In Engines of Liberty, I recount these and many other campaigns, most of them undertaken outside the federal courts, as examples of how executive power was curbed in the wake of 9/11. I argue that especially in times of crisis, when formal checks on executive power are likely to be compromised, those who value civil liberties and human rights must seek out alternative forums for their campaigns. There remains plenty to be critical about in US counterterrorism policy, especially with respect to secret targeted killing of suspects far from any battlefield. But absent work of civil society, we would undoubtedly be much worse off. And when one compares US practices in the first couple years after 9/11 with those in place at the end of the Bush administration, much less today, civil society has much to be proud of.

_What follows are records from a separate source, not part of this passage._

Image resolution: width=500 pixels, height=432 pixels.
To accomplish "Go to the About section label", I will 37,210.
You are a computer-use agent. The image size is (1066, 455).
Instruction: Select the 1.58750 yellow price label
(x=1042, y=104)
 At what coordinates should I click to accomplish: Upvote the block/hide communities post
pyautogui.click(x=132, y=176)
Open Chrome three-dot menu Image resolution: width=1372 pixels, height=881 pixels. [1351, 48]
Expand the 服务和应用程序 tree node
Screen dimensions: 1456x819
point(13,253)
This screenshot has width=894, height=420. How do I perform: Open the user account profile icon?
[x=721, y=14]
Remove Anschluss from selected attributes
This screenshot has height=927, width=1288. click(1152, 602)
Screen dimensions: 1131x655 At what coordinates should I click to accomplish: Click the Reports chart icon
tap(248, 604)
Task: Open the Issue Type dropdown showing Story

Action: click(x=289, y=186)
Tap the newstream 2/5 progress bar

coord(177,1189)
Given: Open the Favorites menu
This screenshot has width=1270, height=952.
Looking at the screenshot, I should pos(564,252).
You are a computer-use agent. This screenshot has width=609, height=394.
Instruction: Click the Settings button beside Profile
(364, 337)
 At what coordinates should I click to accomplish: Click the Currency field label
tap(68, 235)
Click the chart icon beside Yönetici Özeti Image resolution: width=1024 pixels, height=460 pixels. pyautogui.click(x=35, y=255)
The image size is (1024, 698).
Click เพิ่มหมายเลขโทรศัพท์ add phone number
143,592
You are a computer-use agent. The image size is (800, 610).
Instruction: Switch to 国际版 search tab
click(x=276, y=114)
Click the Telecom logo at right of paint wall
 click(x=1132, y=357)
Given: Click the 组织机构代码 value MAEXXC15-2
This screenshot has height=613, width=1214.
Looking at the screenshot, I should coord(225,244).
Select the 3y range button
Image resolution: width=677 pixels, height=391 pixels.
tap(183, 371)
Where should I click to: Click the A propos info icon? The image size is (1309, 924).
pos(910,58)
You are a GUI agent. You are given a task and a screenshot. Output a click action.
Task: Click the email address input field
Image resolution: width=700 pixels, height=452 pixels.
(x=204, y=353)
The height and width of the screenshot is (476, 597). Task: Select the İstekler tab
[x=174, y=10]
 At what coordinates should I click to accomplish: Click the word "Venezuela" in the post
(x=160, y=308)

Precisely because the formal separation of powers is often so anemic in the face of national security crises, human rights and civil liberties groups play a critically important role in preserving constitutional guarantees in this sphere. But the point is a more general one. Engines of Liberty also examines the two most successful domestic constitutional rights campaigns of recent years — that of gay rights groups for marriage equality, and that of the National Rifle Association for an individual right to bear arms. In both settings, citizens with a particular constitutional vision not reflected in existing doctrine worked through associations to lay the ground for constitutional transformation. As with the civil liberties and human rights groups, the lion’s share of the NRA’s and the gay rights advocates’ advocacy took place outside the federal courts. And as with civil liberties after 9/11, so with marriage equality and the right to bear arms, the course of constitutional law and practice was determined more by civil society than by the courts.